A limitation of this study is its retrospective nature. In our practice, we advocate for patients to ideally undergo biopsy before treatment with steroids is implemented, but this is not always done due to concerns for severe liver injury, difficulty in arranging a liver biopsy in a timely manner, or concomitant immune mediate adverse events. Obviously, steroid use may affect the inflammatory pattern in a liver biopsy. In our cases, we were unable to detect significant differences between the patients who were and were not on steroids at the time of their biopsy. However, small numbers of patients in some groups create limitations for detecting statistical differences, and prospective analyses with early biopsy prior to initiation of any immune suppression will likely be necessary before we can make definitive judgements. Another limitation of our study is the difficulty of determining whether patients truly have ICI-related liver injury or another cause for the liver findings, particularly with the cholangitic pattern. However, this reflects the real world challenge of assigning the cause of elevated LFTs to one cause over another, in patients with numerous comorbidities and complicated oncologic courses.
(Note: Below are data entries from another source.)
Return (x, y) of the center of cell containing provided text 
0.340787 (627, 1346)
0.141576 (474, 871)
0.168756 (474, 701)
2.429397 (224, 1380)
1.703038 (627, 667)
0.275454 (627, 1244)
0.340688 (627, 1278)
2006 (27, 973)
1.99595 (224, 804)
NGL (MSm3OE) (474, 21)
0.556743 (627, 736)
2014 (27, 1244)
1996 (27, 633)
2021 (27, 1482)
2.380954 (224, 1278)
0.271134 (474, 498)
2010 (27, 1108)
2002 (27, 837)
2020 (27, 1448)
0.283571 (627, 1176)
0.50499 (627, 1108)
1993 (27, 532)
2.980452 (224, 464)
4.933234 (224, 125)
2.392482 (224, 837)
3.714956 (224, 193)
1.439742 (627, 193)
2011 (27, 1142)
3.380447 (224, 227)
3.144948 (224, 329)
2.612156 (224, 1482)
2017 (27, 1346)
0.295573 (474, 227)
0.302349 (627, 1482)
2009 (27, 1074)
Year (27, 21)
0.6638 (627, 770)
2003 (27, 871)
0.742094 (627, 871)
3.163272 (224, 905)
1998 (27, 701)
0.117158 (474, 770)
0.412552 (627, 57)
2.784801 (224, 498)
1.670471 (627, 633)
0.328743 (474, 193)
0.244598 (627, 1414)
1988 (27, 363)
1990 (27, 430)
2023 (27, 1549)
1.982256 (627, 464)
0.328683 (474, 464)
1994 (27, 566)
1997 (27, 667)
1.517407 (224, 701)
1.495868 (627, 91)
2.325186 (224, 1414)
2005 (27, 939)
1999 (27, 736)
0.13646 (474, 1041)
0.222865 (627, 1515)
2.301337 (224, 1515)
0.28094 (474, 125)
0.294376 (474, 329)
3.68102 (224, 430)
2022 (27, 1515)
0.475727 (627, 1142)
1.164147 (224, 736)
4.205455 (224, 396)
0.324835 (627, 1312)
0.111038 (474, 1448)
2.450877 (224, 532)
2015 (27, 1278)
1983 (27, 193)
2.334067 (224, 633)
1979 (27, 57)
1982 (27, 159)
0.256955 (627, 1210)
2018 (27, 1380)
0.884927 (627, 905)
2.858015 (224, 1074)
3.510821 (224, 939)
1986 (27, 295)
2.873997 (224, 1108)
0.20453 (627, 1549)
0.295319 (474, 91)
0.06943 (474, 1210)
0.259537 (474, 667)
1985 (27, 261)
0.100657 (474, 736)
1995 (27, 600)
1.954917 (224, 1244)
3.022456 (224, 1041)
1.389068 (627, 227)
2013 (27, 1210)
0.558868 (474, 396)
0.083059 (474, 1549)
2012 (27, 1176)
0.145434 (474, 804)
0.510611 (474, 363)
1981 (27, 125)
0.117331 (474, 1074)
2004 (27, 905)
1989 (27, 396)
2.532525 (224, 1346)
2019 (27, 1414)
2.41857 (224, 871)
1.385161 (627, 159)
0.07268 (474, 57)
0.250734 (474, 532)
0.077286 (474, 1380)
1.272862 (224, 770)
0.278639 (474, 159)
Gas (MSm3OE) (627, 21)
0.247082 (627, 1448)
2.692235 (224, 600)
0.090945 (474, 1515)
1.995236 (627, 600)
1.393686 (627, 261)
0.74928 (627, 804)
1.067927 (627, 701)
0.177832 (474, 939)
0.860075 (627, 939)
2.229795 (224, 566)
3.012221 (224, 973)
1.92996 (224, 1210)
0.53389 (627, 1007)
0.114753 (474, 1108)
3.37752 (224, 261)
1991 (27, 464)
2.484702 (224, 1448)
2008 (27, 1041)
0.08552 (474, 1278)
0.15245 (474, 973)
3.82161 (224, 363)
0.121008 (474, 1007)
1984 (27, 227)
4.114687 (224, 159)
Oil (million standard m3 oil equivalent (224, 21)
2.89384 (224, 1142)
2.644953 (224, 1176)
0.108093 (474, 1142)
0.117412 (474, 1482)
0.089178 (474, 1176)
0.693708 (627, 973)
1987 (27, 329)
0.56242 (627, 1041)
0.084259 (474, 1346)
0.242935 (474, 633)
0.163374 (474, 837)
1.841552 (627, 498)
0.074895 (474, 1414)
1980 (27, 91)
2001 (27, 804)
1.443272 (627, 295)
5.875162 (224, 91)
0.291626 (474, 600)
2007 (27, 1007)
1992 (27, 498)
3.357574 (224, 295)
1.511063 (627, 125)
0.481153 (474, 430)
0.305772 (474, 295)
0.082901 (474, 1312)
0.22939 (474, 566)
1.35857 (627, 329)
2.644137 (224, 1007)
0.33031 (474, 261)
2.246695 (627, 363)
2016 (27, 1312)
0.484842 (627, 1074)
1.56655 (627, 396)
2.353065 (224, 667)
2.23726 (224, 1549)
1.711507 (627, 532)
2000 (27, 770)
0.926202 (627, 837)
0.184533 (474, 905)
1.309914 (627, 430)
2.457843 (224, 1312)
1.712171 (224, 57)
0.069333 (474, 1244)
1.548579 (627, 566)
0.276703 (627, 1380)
In conclusion, in this retrospective study, we found that a liver biopsy in patients on immune checkpoint inhibitors can provide information on the pattern of injury, but that does not predict the need for steroids, the length of time that steroids is required, or the need for secondary immunosuppression. The degree of lobular injury did not correlate with the level of LFT abnormality or the need for steroids or secondary immunosuppression among patients with a hepatitic pattern of injury. Specific features such as granulomas and endothelialitis did not predict steroid responsiveness. A portal-based inflammatory process with duct injury and neutrophilic pericholangitis may be seen, with or without a concomitant hepatitic pattern, particularly when a cholestatic pattern of LFT elevation is present. When this pattern is the dominant one, pathologists should offer a broader differential, including ICI-related cholangitis, bile duct obstruction from tumor (especially in patients with known hepatic metastases on imaging), other drug reactions, and sepsis.